I was quite surprised that the NAD C 316BEE V2 didn’t work as well as it had with the less expensive Goldring E3, but it’s very likely that the internal phono stage doesn’t have the capability to show off the resolution, detail, and clarity of the cartridge that is almost $450 more expensive than the amplifier itself.
Powerful, transparent, detailed, and highly engaging with most recordings — which is the type of performance that I would have demanded for $900.
Using 7 different phono sections also demonstrated that the Eroica HX requires 45dB of more of gain.
The Goldring Eroica HX is a fuss-free, detailed, and transparent sounding cartridge that requires rather careful system matching to deliver satisfying long-term results.
Installation is not overly complicated and it proved to be a very strong and reliable tracker with even really dirty records.

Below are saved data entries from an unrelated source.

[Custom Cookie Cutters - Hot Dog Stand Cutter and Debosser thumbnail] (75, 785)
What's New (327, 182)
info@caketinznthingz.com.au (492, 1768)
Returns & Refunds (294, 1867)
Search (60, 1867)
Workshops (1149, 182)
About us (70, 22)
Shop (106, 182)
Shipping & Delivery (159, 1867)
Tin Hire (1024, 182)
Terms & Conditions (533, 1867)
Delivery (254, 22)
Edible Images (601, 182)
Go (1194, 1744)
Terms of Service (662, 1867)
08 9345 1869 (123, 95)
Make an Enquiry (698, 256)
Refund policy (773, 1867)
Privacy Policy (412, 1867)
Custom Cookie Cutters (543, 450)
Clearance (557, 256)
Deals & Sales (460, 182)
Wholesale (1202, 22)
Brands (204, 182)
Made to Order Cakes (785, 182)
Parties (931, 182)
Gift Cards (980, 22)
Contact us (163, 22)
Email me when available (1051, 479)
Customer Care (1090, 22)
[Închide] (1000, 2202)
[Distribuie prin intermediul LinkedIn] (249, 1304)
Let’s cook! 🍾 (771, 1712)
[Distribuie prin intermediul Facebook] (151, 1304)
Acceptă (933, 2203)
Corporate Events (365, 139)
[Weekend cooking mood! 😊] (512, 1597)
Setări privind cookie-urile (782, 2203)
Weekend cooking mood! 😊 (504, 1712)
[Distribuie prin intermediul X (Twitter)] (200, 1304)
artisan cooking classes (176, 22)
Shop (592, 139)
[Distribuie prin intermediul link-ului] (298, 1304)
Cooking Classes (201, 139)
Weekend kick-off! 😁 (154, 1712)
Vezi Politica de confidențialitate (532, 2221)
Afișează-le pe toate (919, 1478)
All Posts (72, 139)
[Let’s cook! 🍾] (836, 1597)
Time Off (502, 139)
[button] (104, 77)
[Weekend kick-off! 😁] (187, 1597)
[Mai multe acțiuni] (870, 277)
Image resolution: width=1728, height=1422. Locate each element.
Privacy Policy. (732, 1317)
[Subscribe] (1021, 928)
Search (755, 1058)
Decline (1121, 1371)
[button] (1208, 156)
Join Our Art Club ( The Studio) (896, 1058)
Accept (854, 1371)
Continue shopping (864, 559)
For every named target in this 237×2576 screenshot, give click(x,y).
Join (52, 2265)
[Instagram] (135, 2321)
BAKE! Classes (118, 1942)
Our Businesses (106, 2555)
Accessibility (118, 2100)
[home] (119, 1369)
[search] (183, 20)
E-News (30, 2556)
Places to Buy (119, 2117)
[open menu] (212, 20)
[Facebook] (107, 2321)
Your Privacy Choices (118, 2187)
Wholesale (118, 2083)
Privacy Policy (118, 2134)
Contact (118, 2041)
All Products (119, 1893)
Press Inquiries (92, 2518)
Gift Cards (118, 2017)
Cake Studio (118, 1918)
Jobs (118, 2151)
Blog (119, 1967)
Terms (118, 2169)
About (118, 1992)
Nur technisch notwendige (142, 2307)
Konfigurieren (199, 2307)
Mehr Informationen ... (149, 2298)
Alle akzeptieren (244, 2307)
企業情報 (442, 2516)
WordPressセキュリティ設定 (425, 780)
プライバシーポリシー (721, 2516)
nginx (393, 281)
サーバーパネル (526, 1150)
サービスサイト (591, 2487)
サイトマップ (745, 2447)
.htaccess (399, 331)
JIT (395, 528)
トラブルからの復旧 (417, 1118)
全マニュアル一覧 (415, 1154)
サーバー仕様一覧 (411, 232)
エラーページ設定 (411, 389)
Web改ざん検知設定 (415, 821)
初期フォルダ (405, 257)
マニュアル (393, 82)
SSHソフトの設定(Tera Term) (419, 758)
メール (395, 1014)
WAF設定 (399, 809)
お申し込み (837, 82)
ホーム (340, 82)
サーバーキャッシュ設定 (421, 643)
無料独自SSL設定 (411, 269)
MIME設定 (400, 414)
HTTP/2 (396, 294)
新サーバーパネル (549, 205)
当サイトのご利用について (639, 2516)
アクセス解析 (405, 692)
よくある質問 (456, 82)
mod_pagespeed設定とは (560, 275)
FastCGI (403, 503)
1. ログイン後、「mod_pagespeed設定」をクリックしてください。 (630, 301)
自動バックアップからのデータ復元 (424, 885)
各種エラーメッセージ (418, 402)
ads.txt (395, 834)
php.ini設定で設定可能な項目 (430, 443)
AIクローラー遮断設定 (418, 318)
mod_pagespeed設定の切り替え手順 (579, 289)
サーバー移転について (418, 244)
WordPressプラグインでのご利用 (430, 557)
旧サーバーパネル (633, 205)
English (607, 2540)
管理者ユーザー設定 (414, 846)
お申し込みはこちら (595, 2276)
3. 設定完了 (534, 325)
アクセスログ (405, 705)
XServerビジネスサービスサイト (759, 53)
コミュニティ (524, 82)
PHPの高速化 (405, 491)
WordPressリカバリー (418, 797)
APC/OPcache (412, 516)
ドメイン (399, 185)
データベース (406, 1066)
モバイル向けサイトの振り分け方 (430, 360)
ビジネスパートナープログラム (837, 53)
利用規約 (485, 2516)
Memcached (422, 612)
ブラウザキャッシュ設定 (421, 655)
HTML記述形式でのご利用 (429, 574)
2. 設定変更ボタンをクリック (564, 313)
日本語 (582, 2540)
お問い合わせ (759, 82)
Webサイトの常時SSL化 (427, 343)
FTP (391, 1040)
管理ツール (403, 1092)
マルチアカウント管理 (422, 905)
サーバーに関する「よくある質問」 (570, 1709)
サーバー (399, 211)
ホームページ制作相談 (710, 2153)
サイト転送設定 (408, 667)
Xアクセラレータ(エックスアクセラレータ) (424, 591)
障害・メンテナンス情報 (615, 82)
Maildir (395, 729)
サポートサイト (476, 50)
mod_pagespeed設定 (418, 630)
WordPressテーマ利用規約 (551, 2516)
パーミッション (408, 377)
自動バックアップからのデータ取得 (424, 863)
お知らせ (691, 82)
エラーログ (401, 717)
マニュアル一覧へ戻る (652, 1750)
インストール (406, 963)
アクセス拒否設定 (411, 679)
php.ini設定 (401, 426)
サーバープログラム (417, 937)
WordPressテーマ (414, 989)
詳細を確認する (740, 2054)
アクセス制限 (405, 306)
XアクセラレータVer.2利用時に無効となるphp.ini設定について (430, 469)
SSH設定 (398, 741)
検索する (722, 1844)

The neutral tonal balance might be appealing to some, but I found that it performed best with warmer sounding phono sections and amplification that infused it with some necessary color.
The $900 asking price is on the higher side in comparison to less expensive options from Ortofon and Dynavector but it’s very difficult to go wrong with any of them as long you match them up appropriately.